▶ [Goal]: Rewrite the records with every "dropdown" changed to "menu" and nothing else altered, and leave out the pictures.

[Dataset entries]
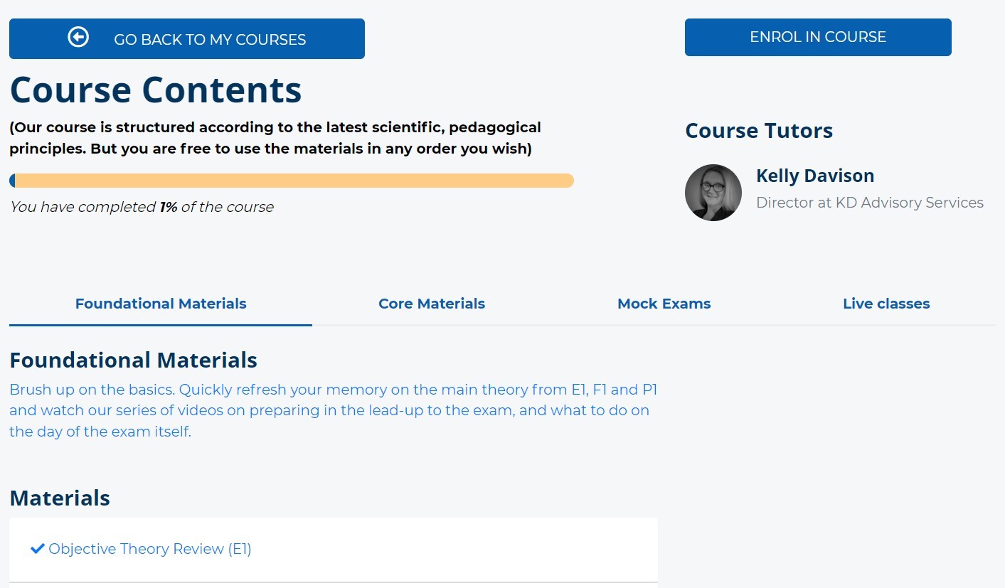1005x588 pixels.
Task: Click the Foundational Materials section description
Action: (x=333, y=410)
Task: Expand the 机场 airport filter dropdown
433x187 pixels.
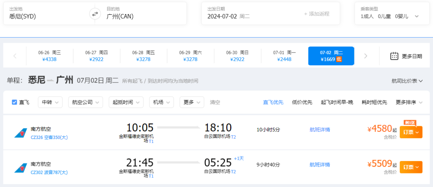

▶ [Solution to the exercise]:
1005x588 pixels.
Task: Click the Foundational Materials section description
Action: (x=333, y=410)
Task: Expand the 机场 airport filter menu
433x187 pixels.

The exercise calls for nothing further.